Given passage:
........

- Title Screen
- Genre: Drama Romance
- Created by: Vandana Films and Enterprises (original)
- Based on: Struggling Love story
- Screenplay by: Koushik Bhattacharya Dialogue Tanmoy Goswami
- Story by: Pritikona Pal Roy
- Directed by: Rahul Mukherjee
- Creative director: Rahul Mukherjee
- Presented by: Bright Advertising Pvt. Ltd.
- Starring: Gourab Roy Chowdhury Aishwarya Sen Joyjit Banerjee Oindrilla Bose Sukanya Goswami
- Voices of: Anupam Roy Somlatta Chowdhury Acharyya
- Opening theme: "Shubho Drishti"
- Composer: Anupam Roy
- Country of origin: India
- Original language: Bengali
- No. of seasons: 1
- No. of episodes: 347

Production
- Executive producers: Sumit Kumar Roy, Satyajit Chakraborty, Poulimi Bowmik(Colors Bangla)
- Producer: Shibaji Panja
- Production locations: Orissa West Bengal Puri
- Cinematography: Siddhartha Mukherjee
- Running time: 22 minutes
- Production company: Vandana Films

Original release
- Network: Colors Bangla
- Release: 1 January 2018 – 12 January 2019

Related
- Arabya Rajani

= Shubho Drishti =

Indian Bengali television soap opera

Shubho Drishti was a popular Bengali television soap opera. It premiered on 1 January 2018. It aired on Colors Bangla, starring Gourab Roy Chowdhury and Aishwarya Sen in lead roles and Bidipta Chakraborty and Sukanya Goswami in a negative role. The show was produced by Shibaji Panja of Vandana Films and Enterprises. Prasenjit Chatterjee and Rituparna Sengupta played cameo roles in this serial.

==Plot==
The journeys of two pairs of siblings – Abir-Drishti and Subho-Antara – lead to a series of tense happenstances. The recent episodes reveal the twists in the plot. It shows the trials and tribulations of unexpected events in the lead pair’s lives on the track where Drishti’s would-be husband Rahul gets kidnapped and Subho gets the blame. Meanwhile, Abir refuses to marry Antara until his sister gets married.

==Cast==
===Main===
- Gourab Roy Chowdhury as Shubhojit Mukherjee (Subho) / Main Male Lead
- Aishwarya Sen as Drishti Mukherjee (nee Basu) / Main Female Lead
- Debarshi Banerjee / Rajib Basu as Abir Basu (Parallel Male Lead; dead)
- Oindrilla Bose as Antara Basu (nee Deb Roy) / Parallel Female Lead
- Joyjit Banerjee as Sagnik Sen(Antagonist)

........

Provided material:
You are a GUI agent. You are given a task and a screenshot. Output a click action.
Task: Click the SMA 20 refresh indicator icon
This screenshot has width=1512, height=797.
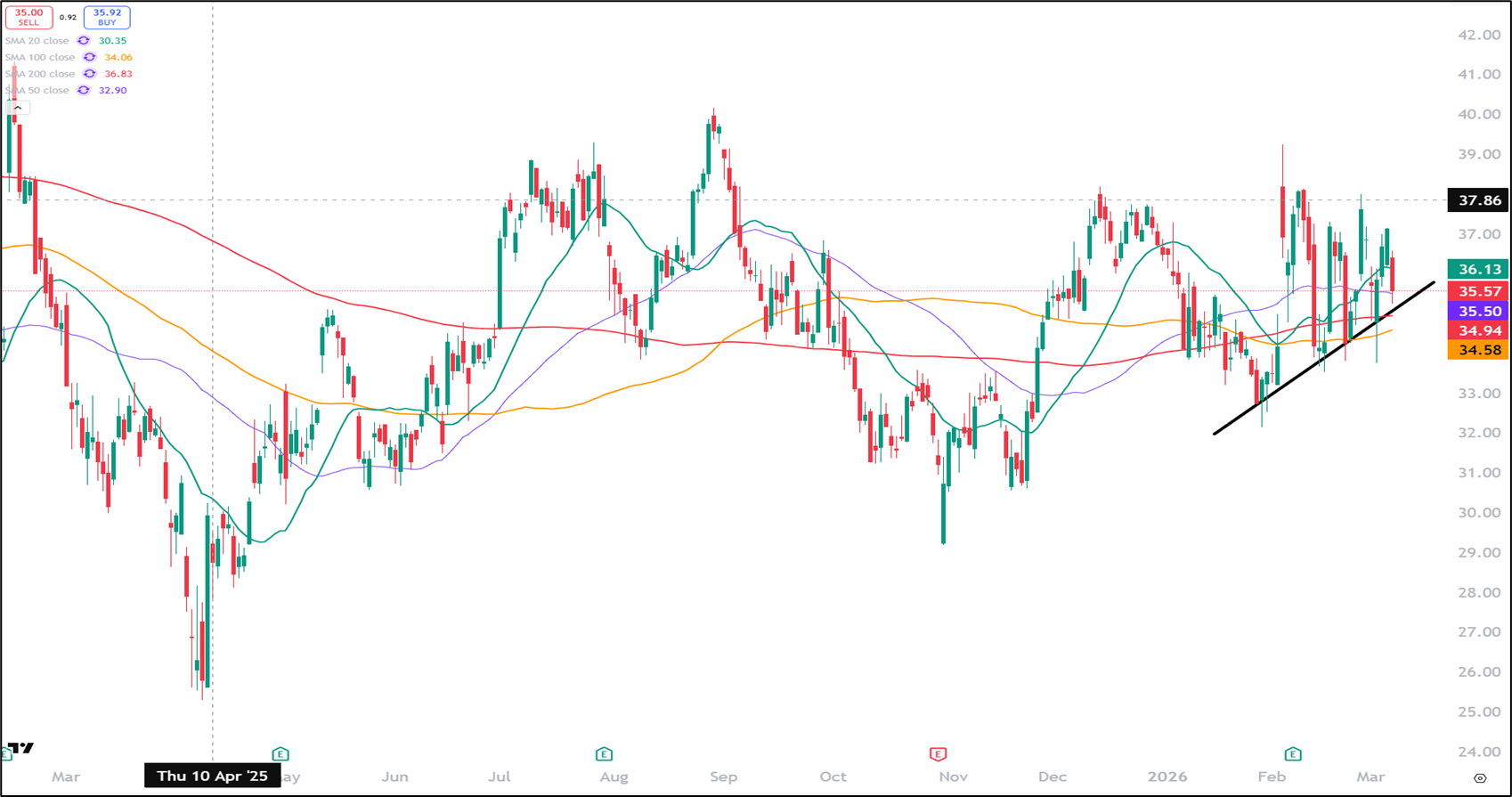[84, 41]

........

Problem statement: Reproduce the Shubho Drishti page from "- Title Screen" up to and including "Advertising Pvt. Ltd.", replacing "Rahul Mukherjee" with "Rahul Mukhopadhyay" throughout.

The answer:
- Title Screen
- Genre: Drama Romance
- Created by: Vandana Films and Enterprises (original)
- Based on: Struggling Love story
- Screenplay by: Koushik Bhattacharya Dialogue Tanmoy Goswami
- Story by: Pritikona Pal Roy
- Directed by: Rahul Mukhopadhyay
- Creative director: Rahul Mukhopadhyay
- Presented by: Bright Advertising Pvt. Ltd.